Son filmi “Koca Dünya”nın bugün gösterime girdiği yönetmen Reha Erdem’in jürisine başkanlık edeceği Uluslararası Altın Lale Yarışması’nda İngiliz tiyatro rejisörü William Oldroyd- oyun yazarı Alice Birch ikilisinin birlikte yönettiği “Lady Macbeth”, Belçikalı yönetmen Lucas Belvaux’nun Fransız aşırı sağının tepkisini çeken “Bu Ülke Bizim”, seyirciye çeşitli sürprizler sunan Portekiz yapımı “Ornitolog”, Cate Blanchett’in sanat tarihini yönlendirmiş çeşitli manifestoları dile getirerek 13 ayrı karakteri canlandırdığı “Manifesto”, Greg Zglinski imzalı, huzursuz edici gerilim denemesi “Animals” ve Grimm masallarından esinlenen yönetmen Sebastien Laudenbach’ın yoğun elemek ürünü, prömiyerini Cannes’da yapan benzersiz animasyonu “Elleri Olmayan Kız”ı öğütlenecek nitelikte, seyredeğer filmler festivalde.
Yine Hollywood starı Kristen Stewart’ı yönettiği, eski ‘Cahiers’ eleştirmeni Olivier Assayas’a Cannes’da en iyi yönetmen ödülünü kazandıran “Hayalet Hikâyesi”, Macar sinemasının önemli yönetmenlerinden Ildiko Enyedi’nin son Berlin festivalinde Altın Ayı’yı alan “Beden ve Ruh”, İrlandalı yönetmen Jim Sheridan’ın Vanessa Redgrave, Eric Bana, Rooney Mara, Adrian Dunbar gibi iyi oyuncuları bir araya getirdiği “Saklı Kalanlar”, 2 yıl önce İstanbul’da konuk ettiğimiz Haitili usta Raoul Peck’in James Baldwin’in yarım kalmış ‘Remember This House’ adlı eserinden uyarladığı “Ben Senin Zencin Değilim”iyle “Genç Karl Marks”ı, Katalan yönetmen Alberto Serra’nın 2016’nın en başarılı filmlerinden “14. Louis’nin Ölümü”, Romen sinemasının genç ustalarından Colin Peter Netzer’in “Ana Sevgilim” festivalde gönül rahatlığıyla salık verilecek filmlerden.

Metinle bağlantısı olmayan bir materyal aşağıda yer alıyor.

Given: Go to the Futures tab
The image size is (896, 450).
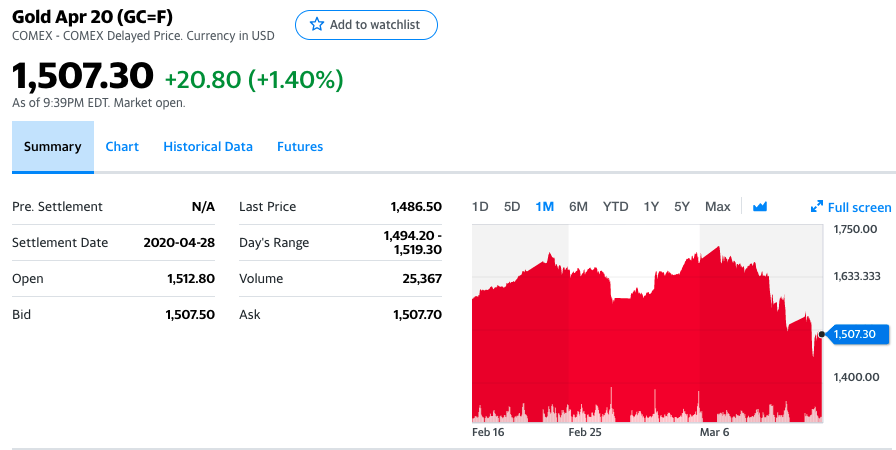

Öteden beri farklı anlatımı ve tarzıyla keşfetmeyi seven sinefillere hitap eden, festivalin en ilginç bölümlerinden ‘Mayınlı Bölge’, seyirciyi eğlendirirken düşündüren, hayata ve dünyaya mizahi bir açıdan bakan ‘Antidepresan’ ve sinema tarihinin gizli cevher niteliğindeki kimi filmlerini yeniden ortaya çıkaran ‘Gömülü Hazineler’ adlı bölümlerine de dikkati çektikten sonra “Baba”, “Yol”, “1984”, “Mulholland Çıkmazı” vb. gibi namlı klasikleri kapsayan ‘Cinemania’ bölümüyle son vereceğimiz bu festival yazımızı iyi seyirler dilekleriyle noktalayalım.